Omit all pictures, then retype the data exactly as given.

(Stored records)
▬▬▬▬▬▬

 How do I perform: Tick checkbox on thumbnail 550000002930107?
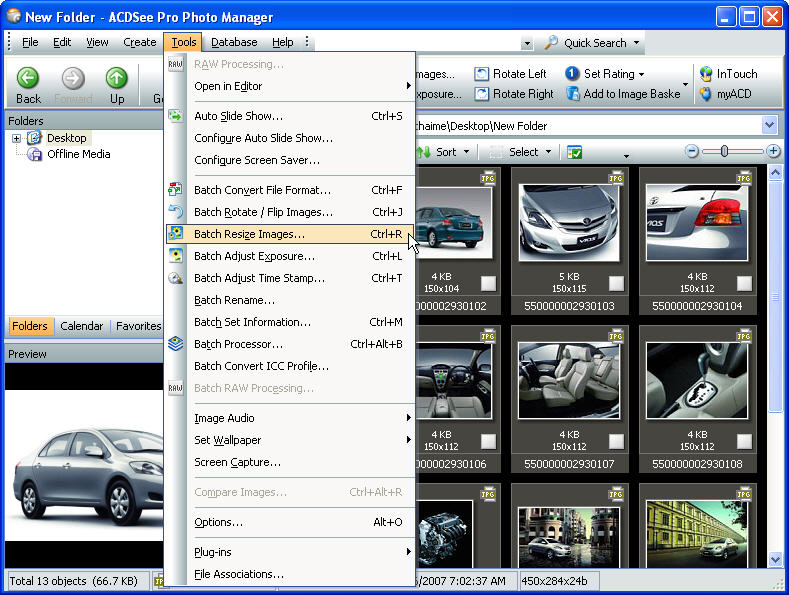point(616,441)
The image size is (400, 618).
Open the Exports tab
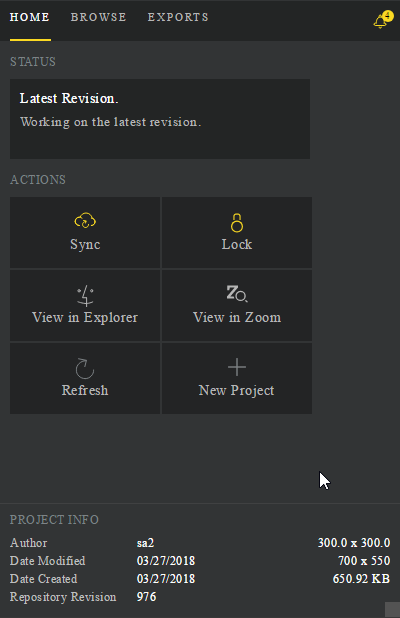coord(178,17)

▬▬▬▬▬▬

# Response
 How do I perform: Tick checkbox on thumbnail 550000002930107?
point(616,441)
The image size is (400, 618).
Open the Exports tab
coord(178,17)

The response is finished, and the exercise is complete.